Cela ne résoudrait pas vraiment le problème fondamental, qui est que pour de nombreux pays, le problème est celui de la solvabilité, une incapacité à payer leurs dettes quelle que soit la durée du congé de remboursement. Ainsi, le FMI et la Banque devraient utiliser le temps accordé par une prorogation de deux ans pour mener une évaluation complète de la viabilité de la dette des 74 pays actuellement aidés en vue de l’allégement de la dette.
Georgieva a déjà plaidé en faveur d’un nouveau cadre de la dette, ce qui est en effet cruellement nécessaire.

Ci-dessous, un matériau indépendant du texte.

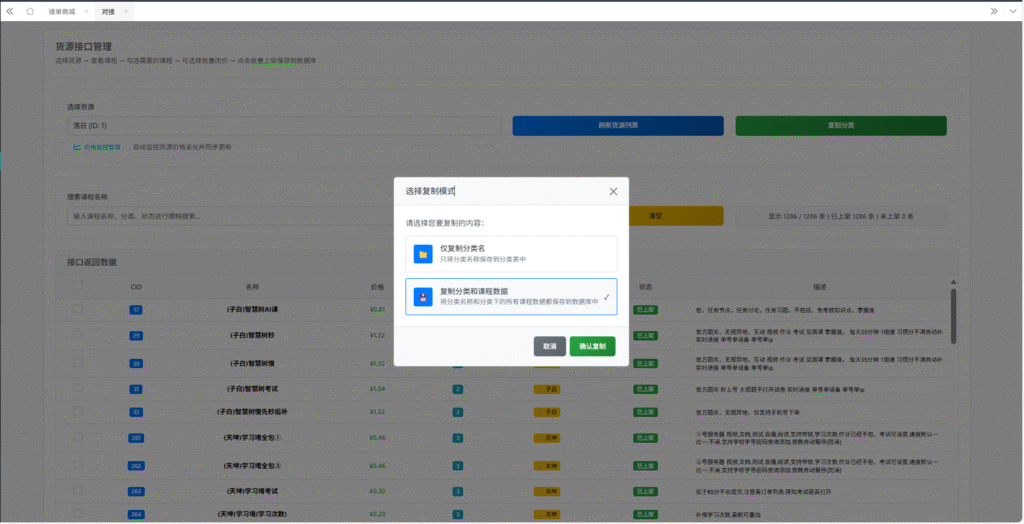
Task: Switch to the 对接 tab
Action: coord(108,11)
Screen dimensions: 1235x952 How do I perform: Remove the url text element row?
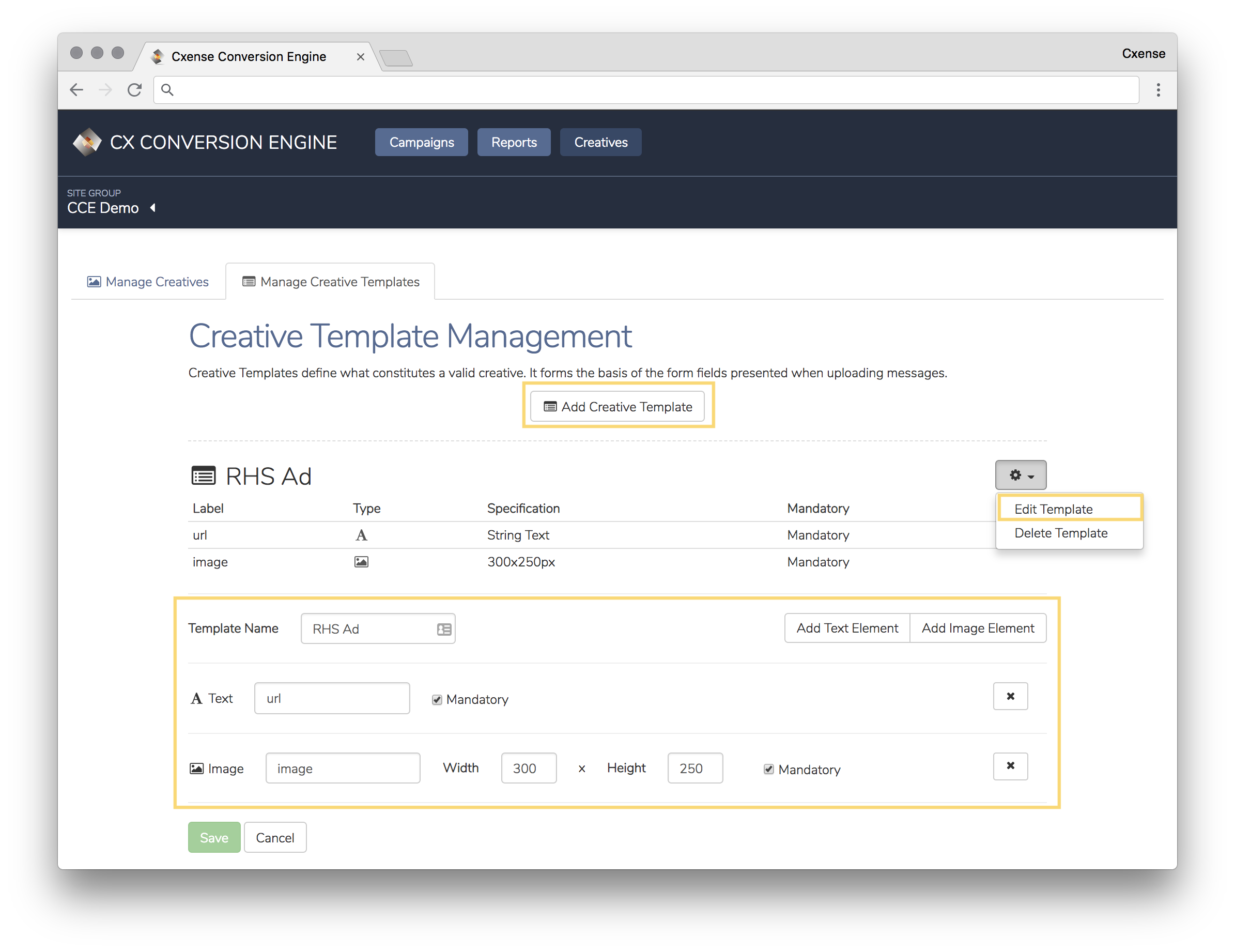click(x=1010, y=696)
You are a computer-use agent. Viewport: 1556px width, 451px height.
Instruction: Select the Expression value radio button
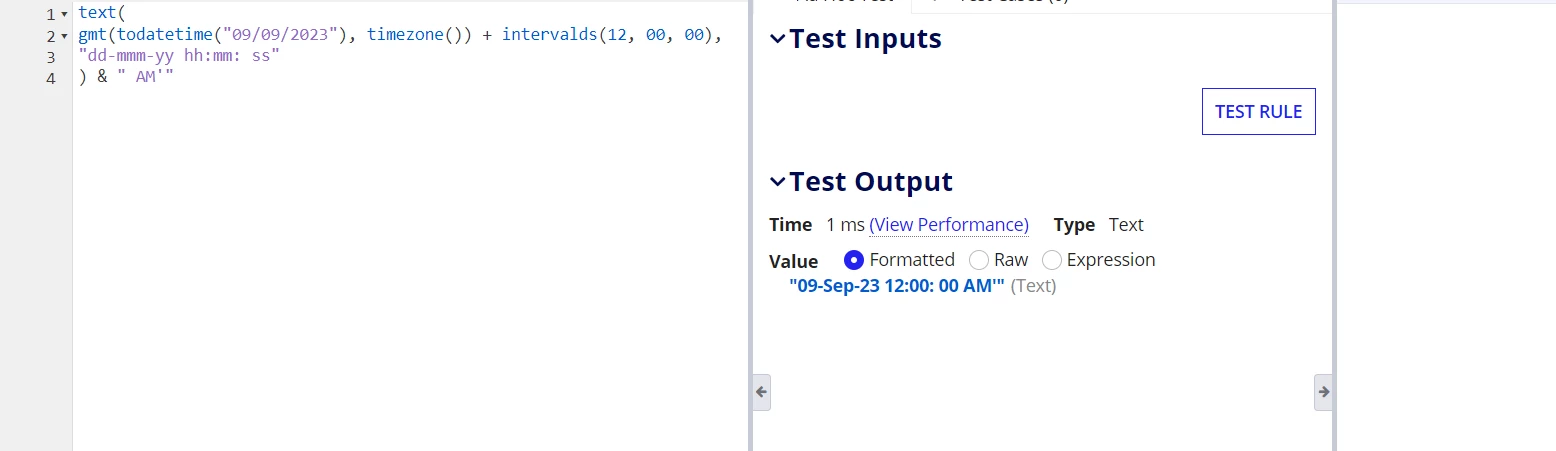pyautogui.click(x=1052, y=260)
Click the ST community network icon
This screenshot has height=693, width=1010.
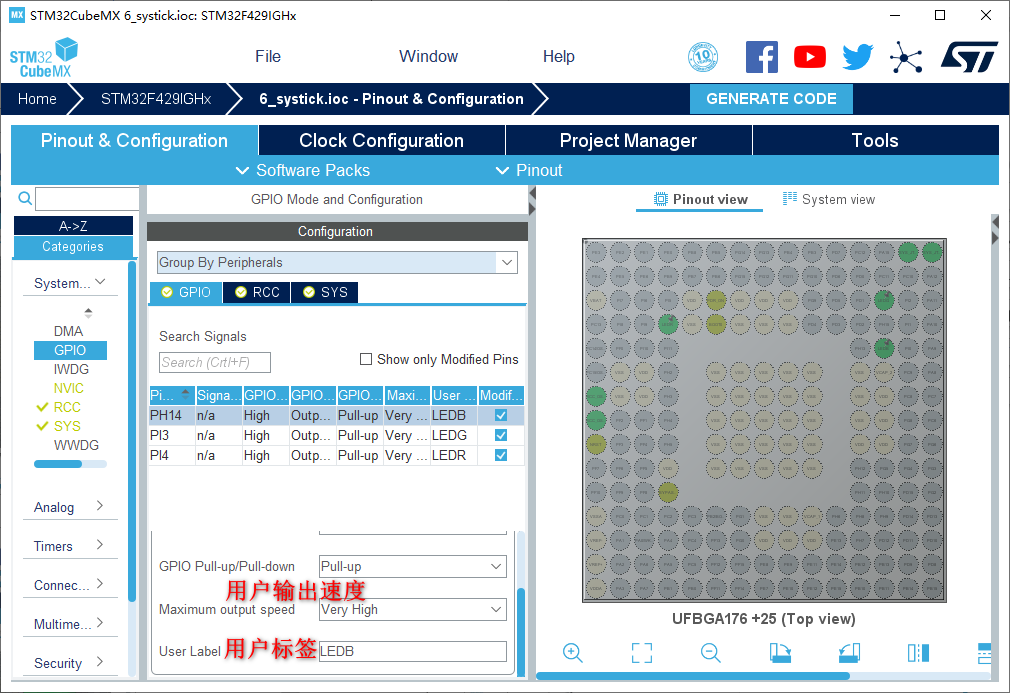(906, 57)
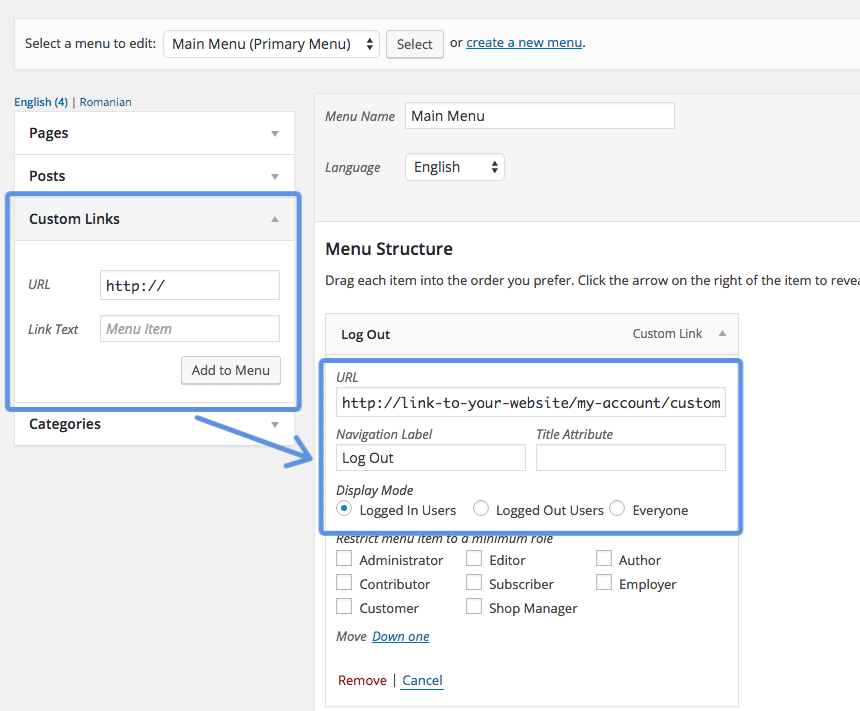This screenshot has width=860, height=711.
Task: Select the English (4) language tab
Action: (40, 101)
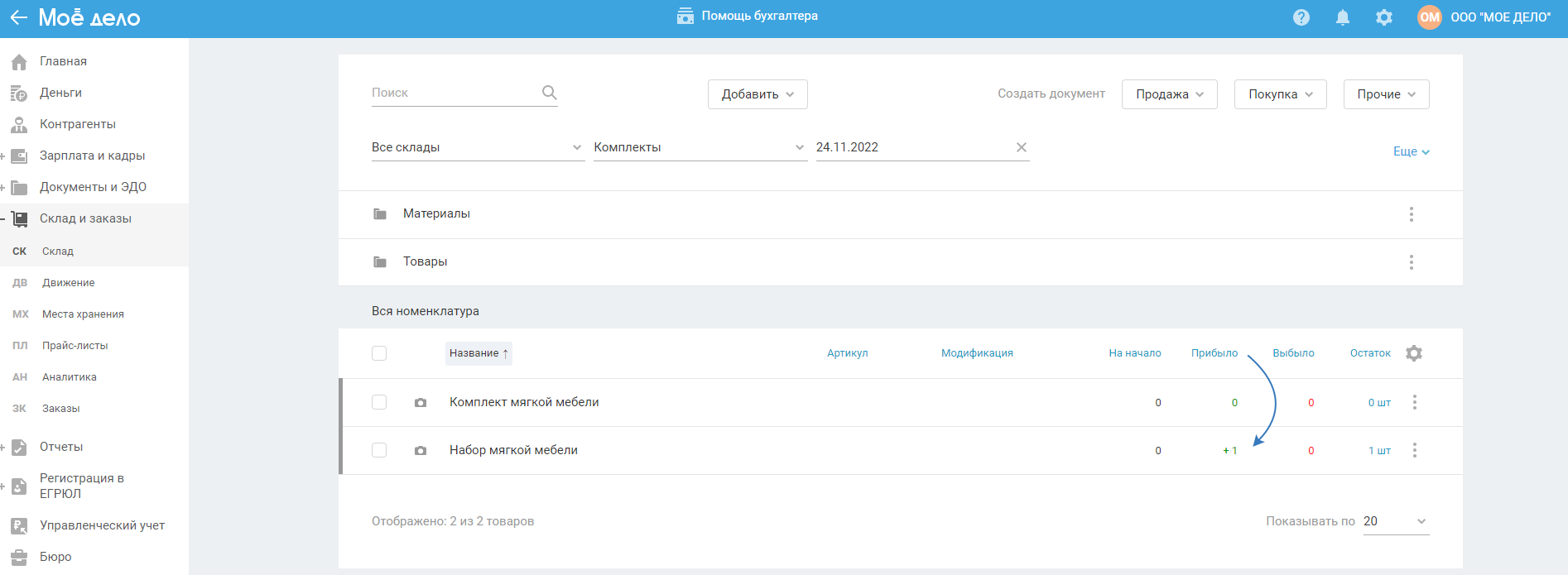Image resolution: width=1568 pixels, height=575 pixels.
Task: Clear the 24.11.2022 date filter
Action: [1021, 147]
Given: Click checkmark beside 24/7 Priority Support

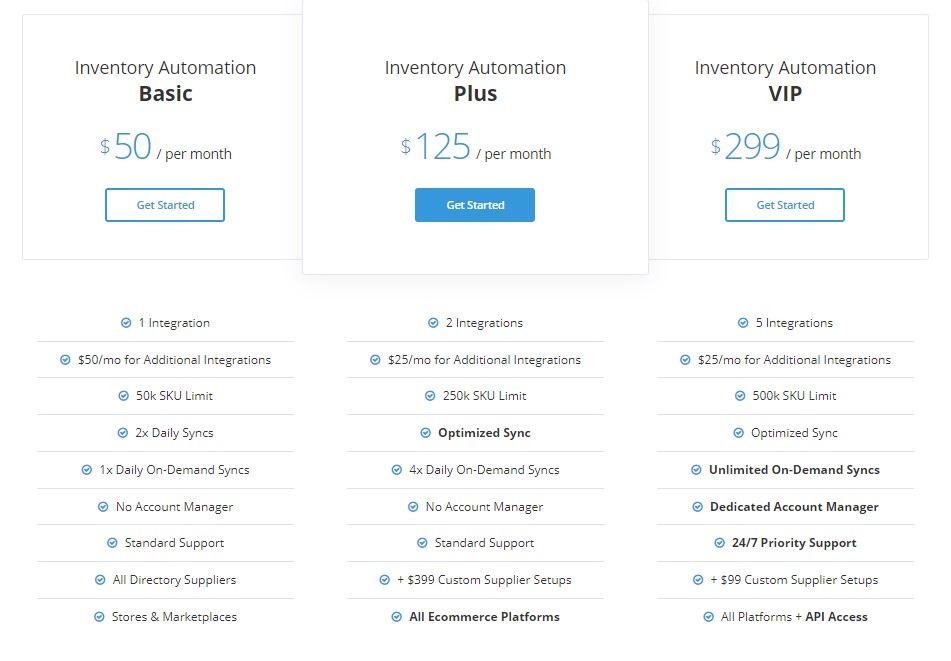Looking at the screenshot, I should point(719,543).
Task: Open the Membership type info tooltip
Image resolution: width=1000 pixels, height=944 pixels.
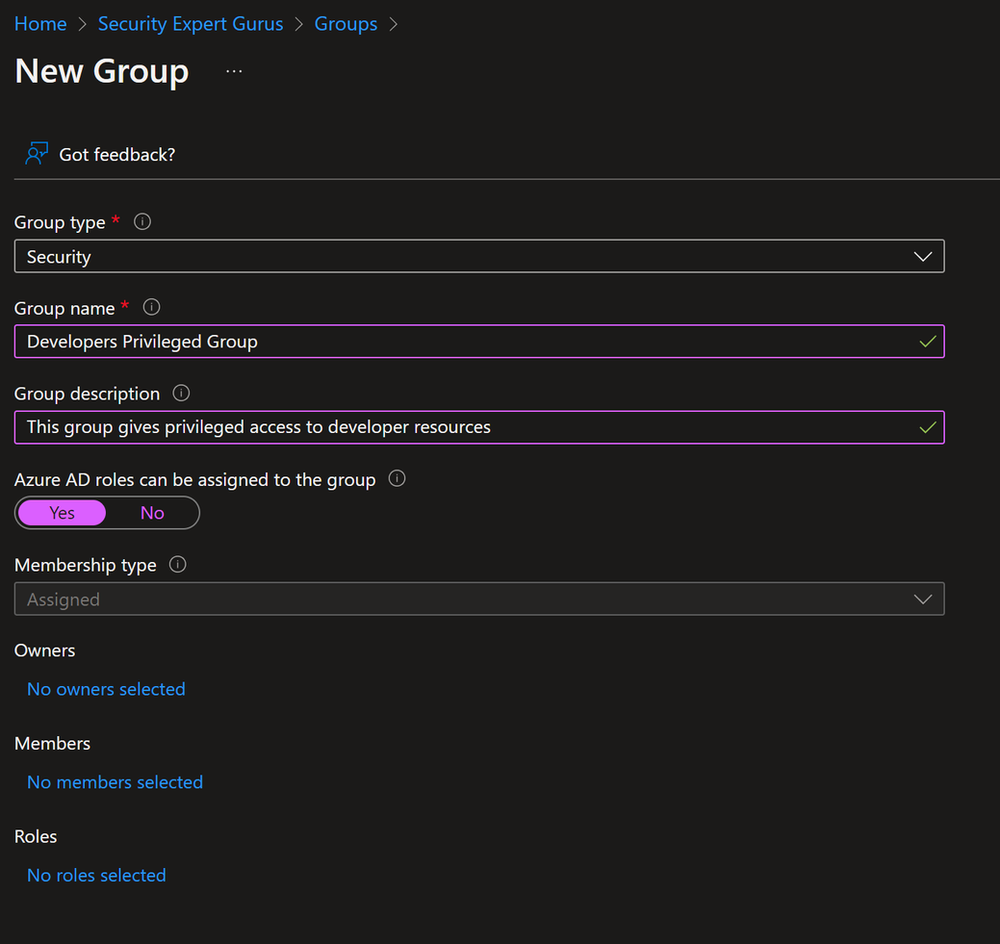Action: pyautogui.click(x=177, y=565)
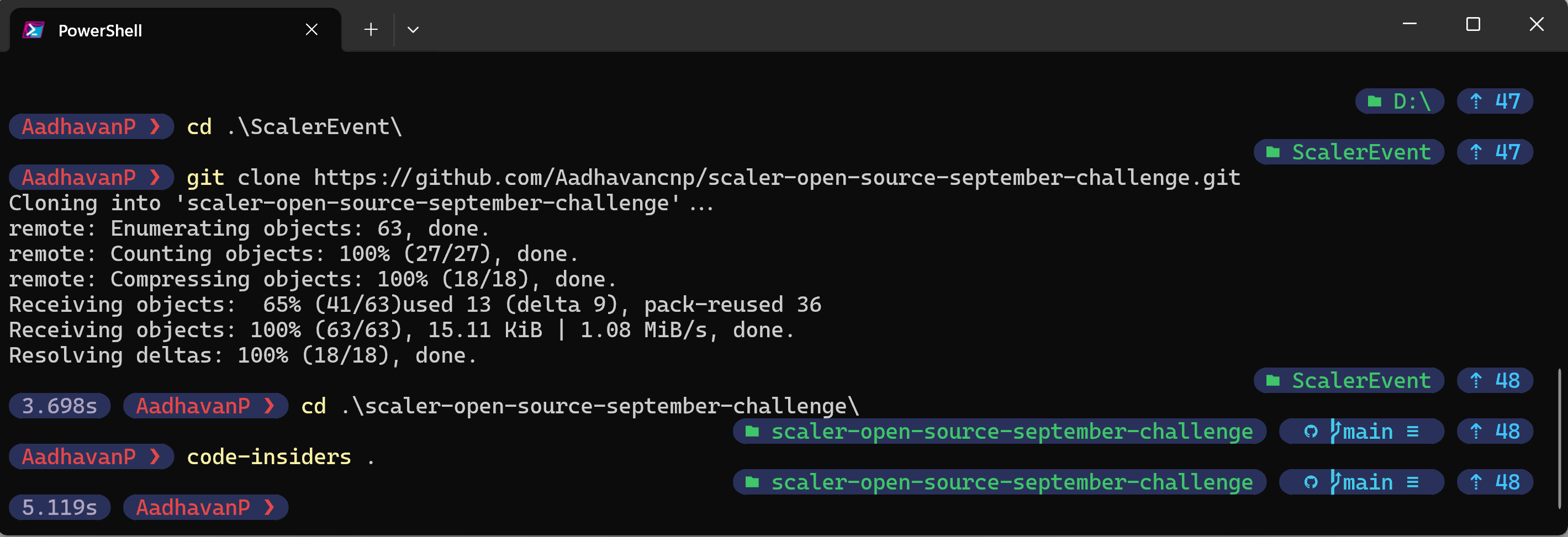Close the PowerShell tab
Image resolution: width=1568 pixels, height=537 pixels.
coord(312,29)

L’allégement de la dette n’est plus simplement une question d’amener un groupe de riches gouvernements occidentaux à conclure un accord : il nécessite désormais la participation de créanciers du secteur privé, tels que BlackRock et Pékin.
Garantir cette implication s’est jusqu’à présent avéré difficile et il est temps pour le FMI et la Banque d’intensifier la pression, avertissant les créanciers privés qu’ils peuvent soit se couper volontairement, soit faire face à un processus désordonné. Les pays du G20 devraient être prêts à modifier leurs lois pour assurer une pleine participation et éviter que leurs tribunaux ne soient utilisés pour poursuivre les réclamations pour des contrats de dette impayable souvent conclus avec un manque total de transparence.
Il faut rappeler à la Chine qu’elle souffrirait d’énormes dommages à sa réputation si elle n’acceptait pas de participer à un programme – supervisé par le FMI et la Banque mondiale – qui verrait les avantages de l’allégement de la dette canalisés vers des dépenses plus élevées pour la santé, l’éducation et filets de sécurité.
Surtout, il est temps que le FMI et la Banque mondiale présentent un argument simple ; les pays les plus pauvres du monde peuvent essayer de rembourser leurs dettes ou ils peuvent sauver des vies. Ils ne peuvent pas faire les deux.